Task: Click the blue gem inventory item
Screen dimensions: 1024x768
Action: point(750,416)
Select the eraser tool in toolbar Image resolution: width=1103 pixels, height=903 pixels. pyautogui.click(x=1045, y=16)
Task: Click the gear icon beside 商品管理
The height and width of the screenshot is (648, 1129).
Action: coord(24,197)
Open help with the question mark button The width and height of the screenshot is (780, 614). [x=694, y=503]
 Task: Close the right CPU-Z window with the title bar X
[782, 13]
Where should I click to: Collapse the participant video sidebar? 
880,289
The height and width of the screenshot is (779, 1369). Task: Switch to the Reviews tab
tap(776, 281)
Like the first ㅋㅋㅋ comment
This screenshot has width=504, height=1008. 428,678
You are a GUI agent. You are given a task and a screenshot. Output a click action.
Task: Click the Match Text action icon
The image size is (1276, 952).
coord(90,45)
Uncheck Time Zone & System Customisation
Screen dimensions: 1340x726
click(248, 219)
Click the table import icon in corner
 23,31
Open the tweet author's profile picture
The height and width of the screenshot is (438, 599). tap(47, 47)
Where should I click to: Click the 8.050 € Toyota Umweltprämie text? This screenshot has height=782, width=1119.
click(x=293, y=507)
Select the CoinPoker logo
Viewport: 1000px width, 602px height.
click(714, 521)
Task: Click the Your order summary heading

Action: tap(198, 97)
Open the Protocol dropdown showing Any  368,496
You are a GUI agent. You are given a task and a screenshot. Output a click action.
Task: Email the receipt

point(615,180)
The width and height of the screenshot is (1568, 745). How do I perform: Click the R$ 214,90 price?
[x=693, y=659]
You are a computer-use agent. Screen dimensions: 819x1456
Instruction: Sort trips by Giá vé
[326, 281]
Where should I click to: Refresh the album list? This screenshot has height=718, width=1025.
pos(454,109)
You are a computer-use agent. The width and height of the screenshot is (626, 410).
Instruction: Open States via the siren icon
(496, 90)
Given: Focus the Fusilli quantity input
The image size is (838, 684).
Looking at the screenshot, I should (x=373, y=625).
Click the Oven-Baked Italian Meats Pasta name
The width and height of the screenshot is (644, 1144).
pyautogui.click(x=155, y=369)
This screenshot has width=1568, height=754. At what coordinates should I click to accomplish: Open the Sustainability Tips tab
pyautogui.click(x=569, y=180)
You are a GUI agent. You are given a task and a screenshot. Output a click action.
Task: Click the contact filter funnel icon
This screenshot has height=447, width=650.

———

**PROBLEM REQUIREMENTS:** Restate each of the records exactly, leaving nothing out.

**EXPECTED ANSWER:**
Task: Click the blue gem inventory item
Screen dimensions: 1024x768
Action: point(750,416)
Select the eraser tool in toolbar Image resolution: width=1103 pixels, height=903 pixels. pyautogui.click(x=1045, y=16)
Task: Click the gear icon beside 商品管理
The height and width of the screenshot is (648, 1129).
Action: coord(24,197)
Open help with the question mark button The width and height of the screenshot is (780, 614). [x=694, y=503]
 Task: Close the right CPU-Z window with the title bar X
[782, 13]
Where should I click to: Collapse the participant video sidebar? 
880,289
The height and width of the screenshot is (779, 1369). Task: Switch to the Reviews tab
tap(776, 281)
Like the first ㅋㅋㅋ comment
This screenshot has width=504, height=1008. 428,678
You are a GUI agent. You are given a task and a screenshot. Output a click action.
Task: Click the Match Text action icon
The image size is (1276, 952).
coord(90,45)
Uncheck Time Zone & System Customisation
Screen dimensions: 1340x726
click(248, 219)
Click the table import icon in corner
 23,31
Open the tweet author's profile picture
The height and width of the screenshot is (438, 599). tap(47, 47)
Where should I click to: Click the 8.050 € Toyota Umweltprämie text? This screenshot has height=782, width=1119.
click(x=293, y=507)
Select the CoinPoker logo
Viewport: 1000px width, 602px height.
click(714, 521)
Task: Click the Your order summary heading

Action: tap(198, 97)
Open the Protocol dropdown showing Any  368,496
You are a GUI agent. You are given a task and a screenshot. Output a click action.
Task: Email the receipt

point(615,180)
The width and height of the screenshot is (1568, 745). How do I perform: Click the R$ 214,90 price?
[x=693, y=659]
You are a computer-use agent. Screen dimensions: 819x1456
Instruction: Sort trips by Giá vé
[326, 281]
Where should I click to: Refresh the album list? This screenshot has height=718, width=1025.
pos(454,109)
You are a computer-use agent. The width and height of the screenshot is (626, 410).
Instruction: Open States via the siren icon
(496, 90)
Given: Focus the Fusilli quantity input
The image size is (838, 684).
Looking at the screenshot, I should (x=373, y=625).
Click the Oven-Baked Italian Meats Pasta name
The width and height of the screenshot is (644, 1144).
pyautogui.click(x=155, y=369)
This screenshot has width=1568, height=754. At what coordinates should I click to accomplish: Open the Sustainability Tips tab
pyautogui.click(x=569, y=180)
You are a GUI agent. You are given a task and a screenshot. Output a click action.
Task: Click the contact filter funnel icon
This screenshot has height=447, width=650.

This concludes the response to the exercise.